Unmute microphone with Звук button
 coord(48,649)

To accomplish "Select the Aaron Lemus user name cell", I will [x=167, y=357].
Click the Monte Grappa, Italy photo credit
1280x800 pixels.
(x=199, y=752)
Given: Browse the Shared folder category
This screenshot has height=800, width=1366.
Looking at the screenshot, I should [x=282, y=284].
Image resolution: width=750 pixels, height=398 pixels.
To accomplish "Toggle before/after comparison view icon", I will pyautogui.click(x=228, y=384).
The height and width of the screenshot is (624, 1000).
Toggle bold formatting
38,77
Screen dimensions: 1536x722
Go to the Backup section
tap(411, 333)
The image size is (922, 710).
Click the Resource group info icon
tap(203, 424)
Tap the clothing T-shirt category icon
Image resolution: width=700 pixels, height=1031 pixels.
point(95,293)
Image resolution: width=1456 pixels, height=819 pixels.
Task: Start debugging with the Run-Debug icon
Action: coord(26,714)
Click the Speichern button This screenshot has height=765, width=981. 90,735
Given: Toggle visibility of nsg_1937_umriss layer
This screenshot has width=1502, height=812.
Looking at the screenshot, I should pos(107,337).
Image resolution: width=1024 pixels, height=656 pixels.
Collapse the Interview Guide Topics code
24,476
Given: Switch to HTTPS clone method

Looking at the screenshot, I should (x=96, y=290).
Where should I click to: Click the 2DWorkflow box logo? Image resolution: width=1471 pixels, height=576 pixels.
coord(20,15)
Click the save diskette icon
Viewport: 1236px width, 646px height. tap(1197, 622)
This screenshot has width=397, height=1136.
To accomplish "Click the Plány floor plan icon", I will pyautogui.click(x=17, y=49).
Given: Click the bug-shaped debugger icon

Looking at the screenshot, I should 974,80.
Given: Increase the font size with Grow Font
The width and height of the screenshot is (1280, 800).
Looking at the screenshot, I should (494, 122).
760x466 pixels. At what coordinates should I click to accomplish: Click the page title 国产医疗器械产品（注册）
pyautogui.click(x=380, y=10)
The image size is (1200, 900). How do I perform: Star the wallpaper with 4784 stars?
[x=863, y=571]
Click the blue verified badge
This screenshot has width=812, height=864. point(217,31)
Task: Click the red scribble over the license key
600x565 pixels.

▶ DIRECTIONS FOR THIS TASK:
With nothing left out, return each entry exactly.

▶ RESPONSE:
Unmute microphone with Звук button
 coord(48,649)

To accomplish "Select the Aaron Lemus user name cell", I will [x=167, y=357].
Click the Monte Grappa, Italy photo credit
1280x800 pixels.
(x=199, y=752)
Given: Browse the Shared folder category
This screenshot has height=800, width=1366.
Looking at the screenshot, I should [x=282, y=284].
Image resolution: width=750 pixels, height=398 pixels.
To accomplish "Toggle before/after comparison view icon", I will pyautogui.click(x=228, y=384).
The height and width of the screenshot is (624, 1000).
Toggle bold formatting
38,77
Screen dimensions: 1536x722
Go to the Backup section
tap(411, 333)
The image size is (922, 710).
Click the Resource group info icon
tap(203, 424)
Tap the clothing T-shirt category icon
Image resolution: width=700 pixels, height=1031 pixels.
point(95,293)
Image resolution: width=1456 pixels, height=819 pixels.
Task: Start debugging with the Run-Debug icon
Action: coord(26,714)
Click the Speichern button This screenshot has height=765, width=981. 90,735
Given: Toggle visibility of nsg_1937_umriss layer
This screenshot has width=1502, height=812.
Looking at the screenshot, I should pos(107,337).
Image resolution: width=1024 pixels, height=656 pixels.
Collapse the Interview Guide Topics code
24,476
Given: Switch to HTTPS clone method

Looking at the screenshot, I should (x=96, y=290).
Where should I click to: Click the 2DWorkflow box logo? Image resolution: width=1471 pixels, height=576 pixels.
coord(20,15)
Click the save diskette icon
Viewport: 1236px width, 646px height. tap(1197, 622)
This screenshot has width=397, height=1136.
To accomplish "Click the Plány floor plan icon", I will pyautogui.click(x=17, y=49).
Given: Click the bug-shaped debugger icon

Looking at the screenshot, I should 974,80.
Given: Increase the font size with Grow Font
The width and height of the screenshot is (1280, 800).
Looking at the screenshot, I should (494, 122).
760x466 pixels. At what coordinates should I click to accomplish: Click the page title 国产医疗器械产品（注册）
pyautogui.click(x=380, y=10)
The image size is (1200, 900). How do I perform: Star the wallpaper with 4784 stars?
[x=863, y=571]
Click the blue verified badge
This screenshot has width=812, height=864. point(217,31)
Task: Click the red scribble over the license key
600x565 pixels.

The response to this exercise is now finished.